Did you miss me? Well, some things have changed since I last wrote. For one, Solitaire's going to where I should've gone if I didn't leave my family. Jam and Dee will be with him too. I didn't realize how grown up they could be when they wanted. Of course, they were acting the part of 'university men', for the first day. Then they burst into laughter and started clowning around. I'll miss them when their studies start again. I feel so young being with them.

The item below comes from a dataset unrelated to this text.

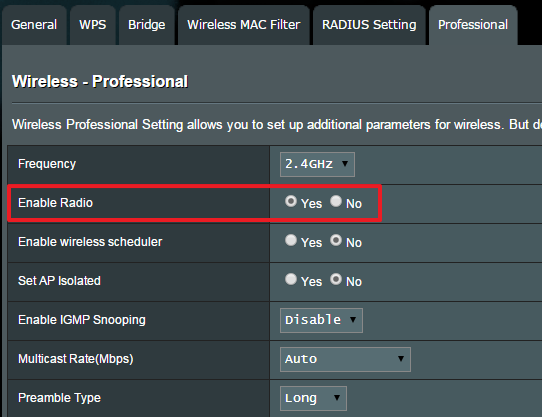Click the Frequency dropdown arrow
Screen dimensions: 542x417
[x=345, y=164]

I'm not staying in Solitaire's flat anymore. I'm with Richard. Before you think he's with me as a lover, he isn't! Dee and Jam will be taking the room with two beds while Solitaire claims his rightful room. It would be easier this way, now that they're going to universities. Tristen went to his home to be with his family for the rest of the break; he'll be going back to E for the last time this year. If Tristen wants a place to stay in London during weekends I was sure Sol will insist he stay in his flat, so I asked Richard if I could be his new flat-mate last Sunday. I said it mock-seriously, since I knew he would never consider it. But then he gave me a look and asked if i wouldn't mind his coming home late, and I just stared. He can't be serious, could he? I thought, and told me Tristen would be leaving by Tuesday, why don't I pack up?

And so here I am, staying with Richard, wondering how this happened and if he ever wakes up later than 6. I cannot believe it. The first morning he went into my room and was trying to wake me up at the ungodly hour of six! I would've thrown him out, if I was awake. I don't think he succeeded rousing me, because next thing I remember was the smell of coffee. He must've made coffee to wake me up. I take the coffee gratefully, and he seemed pleased, or maybe it was relieved--I don't know. Now it's one of our rituals, he walking in with a mug of coffee, I getting up when he enters with it. Mornings seem much more tolerable with him around. Even Sol can't wake me up when I'm dead to the world, and he never figured out coffee was the only thing that could rouse me. I don't know how Richard figured that one out, but I didn't mind. He still brings it, and I gratefully accept it, always.